Student Wasn't Phantom Killer


Closing Comments

    As a forensic psychiatrist and first cousin, once-removed to H. B. Tennison, I believe I am in a unique position to reconsider and gather evidence related to him.  cheap replica watches I hope my efforts will prove to be of lasting public value.  Given all the evidence that I have seen, I find the evidence that H. B. Tennison was telling the truth to be entirely plausible.  The evidence that H. B. Tennison was responsible for the murders that he strongly implied he committed and those that he explicitly admitted to having committed is at least as compelling, if not more so, than evidence for any other suspect of which I know, including Youell Swinney.

    I am in communication with the FBI.  Based on Freedom-of-Information requests made at different times, I have two sets of files that were distributed by the FBI as a result of those requests being made.  cartier replica sale I have posted the complete content of these two sets of FBI files online at the Texarkana Phantom Killer Theory Forum FaceBook Group Page.  One thing that the FBI documents make clear is that there is not reliable evidence to conclude that Youell Swinney was the Phantom Killer.

    I have made attempts to communicate with the Texas Rangers.  hublot replica I will update this website if the Texas Rangers respond with useful information.

    If any reader of this webpage has any information pertaining to H. B. "Doodie" Tennison, I would appreciate hearing from them by email at nonjohn@yahoo.com or by phone at 210-884-0990.
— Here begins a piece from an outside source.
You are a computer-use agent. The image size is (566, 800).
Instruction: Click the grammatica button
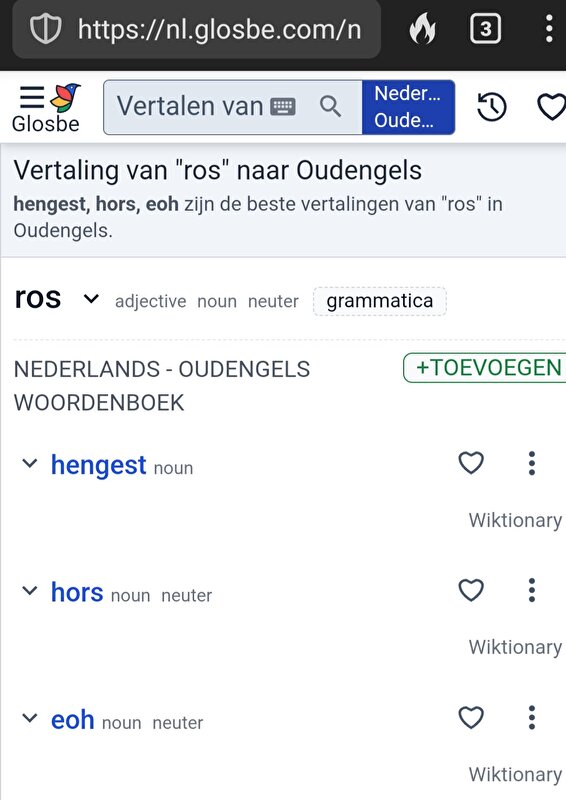pyautogui.click(x=380, y=301)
Thanks to Jereme Kennington for making microfilm copies of relevant pages from the Texarkana Gazette and Texarkana Daily News available to me so that I could transcribe the articles related to H. B. Tennison; for transcriptions of 2 newspaper articles based on AP and UP newswires; and for facilitating my access to www.newspapers.com so that I could transcribe articles and headlines.